All-New Cake Mix Doctor - Anne Byrn [3]
I stick by my original philosophy that you can fool everyone by doctoring up a cake mix but you must make your own frosting. Yes, we’re busier than ever. So it’s good to know that you don’t need to bake a cake from scratch for it to be good. But canned frostings? You can easily make better frostings in your own kitchen, and I will show you how.
The Older We Get . . .
Believe it or not, baking improves as we age. As we taste new foods, travel, try a new pan, weigh tried-and-true ingredients against newer options, take cooking classes, and sample new recipes, we bake better. We cook better. With mixing bowl in hand, practice does make perfect. Or to paraphrase the wonderful Julia Child, you can learn something from everybody you meet. If you take this attitude, you’ll never grow old, you’ll just be a better baker!
Experienced cooks know a cake is done because they smell the aroma. They can tell a frosting is ready to be spread onto a cake just by looking at how it clings to the wooden spoon. They can recognize the better cocoa, unsalted butter, the best vanilla. No wonder our grandmothers were such skilled bakers. They just had more experience.

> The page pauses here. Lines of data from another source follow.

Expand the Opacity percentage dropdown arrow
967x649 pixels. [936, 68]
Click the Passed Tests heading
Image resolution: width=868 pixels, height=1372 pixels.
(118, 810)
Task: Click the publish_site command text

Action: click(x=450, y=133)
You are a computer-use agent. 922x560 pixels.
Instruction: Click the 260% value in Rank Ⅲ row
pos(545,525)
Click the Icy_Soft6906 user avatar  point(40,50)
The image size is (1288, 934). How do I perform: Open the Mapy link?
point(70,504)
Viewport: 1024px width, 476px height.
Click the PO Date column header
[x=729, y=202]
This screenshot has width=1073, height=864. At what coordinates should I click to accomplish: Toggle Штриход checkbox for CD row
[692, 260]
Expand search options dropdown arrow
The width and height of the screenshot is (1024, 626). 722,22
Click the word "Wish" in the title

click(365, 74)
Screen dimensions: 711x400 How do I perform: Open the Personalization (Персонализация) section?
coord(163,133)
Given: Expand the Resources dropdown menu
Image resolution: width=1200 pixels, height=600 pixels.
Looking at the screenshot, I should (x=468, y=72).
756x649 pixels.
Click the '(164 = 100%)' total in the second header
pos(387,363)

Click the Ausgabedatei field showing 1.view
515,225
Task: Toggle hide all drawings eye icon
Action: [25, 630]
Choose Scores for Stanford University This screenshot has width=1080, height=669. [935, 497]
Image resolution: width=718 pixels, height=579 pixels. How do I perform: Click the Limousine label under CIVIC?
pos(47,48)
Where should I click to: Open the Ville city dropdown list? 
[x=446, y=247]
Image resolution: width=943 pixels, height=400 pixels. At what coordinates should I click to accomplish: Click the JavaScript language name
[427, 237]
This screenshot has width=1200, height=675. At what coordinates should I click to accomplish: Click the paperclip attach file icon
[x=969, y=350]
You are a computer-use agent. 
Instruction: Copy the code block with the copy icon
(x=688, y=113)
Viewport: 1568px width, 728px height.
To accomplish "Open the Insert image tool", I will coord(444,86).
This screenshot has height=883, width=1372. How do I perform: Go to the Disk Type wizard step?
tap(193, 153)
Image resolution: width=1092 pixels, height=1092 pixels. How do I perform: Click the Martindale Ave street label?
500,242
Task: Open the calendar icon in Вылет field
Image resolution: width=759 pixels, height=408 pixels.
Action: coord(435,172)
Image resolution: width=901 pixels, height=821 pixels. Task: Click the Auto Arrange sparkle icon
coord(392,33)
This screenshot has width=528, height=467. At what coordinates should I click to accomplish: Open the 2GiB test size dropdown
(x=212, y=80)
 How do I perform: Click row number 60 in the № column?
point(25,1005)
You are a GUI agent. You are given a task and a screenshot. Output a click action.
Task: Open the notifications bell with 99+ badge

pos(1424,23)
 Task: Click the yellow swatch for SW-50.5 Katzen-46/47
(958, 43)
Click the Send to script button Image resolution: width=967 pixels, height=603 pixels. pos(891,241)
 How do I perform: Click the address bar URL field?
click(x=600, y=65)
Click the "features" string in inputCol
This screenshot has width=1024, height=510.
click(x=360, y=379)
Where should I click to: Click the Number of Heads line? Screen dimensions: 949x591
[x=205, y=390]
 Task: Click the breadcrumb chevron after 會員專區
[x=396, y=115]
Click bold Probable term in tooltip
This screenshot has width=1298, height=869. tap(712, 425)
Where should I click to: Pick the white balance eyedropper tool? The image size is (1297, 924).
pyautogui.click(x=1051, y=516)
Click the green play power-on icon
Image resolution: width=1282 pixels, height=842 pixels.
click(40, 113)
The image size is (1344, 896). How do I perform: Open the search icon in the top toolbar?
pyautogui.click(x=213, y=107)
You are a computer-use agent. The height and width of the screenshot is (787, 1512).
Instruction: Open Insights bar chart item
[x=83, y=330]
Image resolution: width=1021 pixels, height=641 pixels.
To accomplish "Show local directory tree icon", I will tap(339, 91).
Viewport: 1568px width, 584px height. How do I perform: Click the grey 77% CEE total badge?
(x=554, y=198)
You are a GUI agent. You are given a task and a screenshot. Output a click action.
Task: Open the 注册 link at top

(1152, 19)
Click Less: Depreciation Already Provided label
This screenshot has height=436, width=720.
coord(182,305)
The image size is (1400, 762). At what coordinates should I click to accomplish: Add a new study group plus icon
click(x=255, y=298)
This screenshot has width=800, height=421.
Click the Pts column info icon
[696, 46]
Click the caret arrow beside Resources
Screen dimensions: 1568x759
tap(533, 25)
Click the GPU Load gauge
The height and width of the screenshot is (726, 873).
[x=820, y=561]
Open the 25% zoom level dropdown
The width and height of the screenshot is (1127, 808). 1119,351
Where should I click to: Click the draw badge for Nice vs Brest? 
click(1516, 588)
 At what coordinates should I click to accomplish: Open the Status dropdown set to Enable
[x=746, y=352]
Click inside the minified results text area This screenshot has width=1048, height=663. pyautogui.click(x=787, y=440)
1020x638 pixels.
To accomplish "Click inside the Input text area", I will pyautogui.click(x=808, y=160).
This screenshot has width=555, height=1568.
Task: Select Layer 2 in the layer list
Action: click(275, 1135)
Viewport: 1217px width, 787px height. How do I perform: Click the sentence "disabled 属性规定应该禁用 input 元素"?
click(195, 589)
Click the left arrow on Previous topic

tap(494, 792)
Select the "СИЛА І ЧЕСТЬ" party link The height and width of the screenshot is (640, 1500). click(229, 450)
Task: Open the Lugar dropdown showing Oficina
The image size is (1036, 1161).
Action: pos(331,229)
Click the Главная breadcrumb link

Join me as I take you through a new and improved baking process. Preheat your ovens. As my son says, “The Cake Mix Doctor Returns!”
Choosing a Cake Mix
Why are cake mixes so popular? People are comfortable with them, more comfortable than they are measuring flour and other dry ingredients into a bowl. There are just too many variables in a cake made from scratch—little land mines waiting to be detonated. You need to use the right type of flour, sift in the leavening, measure ingredients properly, let the eggs come to room temperature, and on and on. It can be a hassle even for the more accomplished cook. Add a busy schedule or an unexpected phone call or a missing ingredient, and that cake is toast. Cake mixes are successful largely because the variables are removed. They bake, they rise, they turn out of the pan. You just need to make the results interesting, but that’s where I come in.
The shortcomings of cake mixes are their use of artificial coloring and flavoring. Let’s face it, reading the ingredient list is a little like being back in chemistry lab. I have always said a perfect mix would have all-natural ingredients and still turn out moist and light the way current cake mix cakes do. At this writing, I am working on such a mix. Until then, let’s look at what’s on the shelf and select the right cake mix for the recipe.
Plain Cake Mix or Cake Mix with Pudding?
The question I have heard the most often through the years has been “Which brand is plain cake mix and which brand has pudding in it?” Duncan Hines makes plain cake mixes, even though the packages are labeled “moist deluxe.” There are some store brands that are also plain cake mix. Betty Crocker and Pillsbury, on the other hand, put pudding in their cake mixes. If you are in doubt as to just what’s in the box, call the 800 number on the cake mix package and ask.
I find plain cake mix cakes tend to rise higher in the pan. That said, I do like the moist consistency and rich flavor that result from a chocolate cake mix with pudding. So, many times it’s the recipe that dictates the particular type of cake mix I use. And some recipes in this book are very specific in calling for a plain butter recipe golden cake mix—that is cake mix without pudding.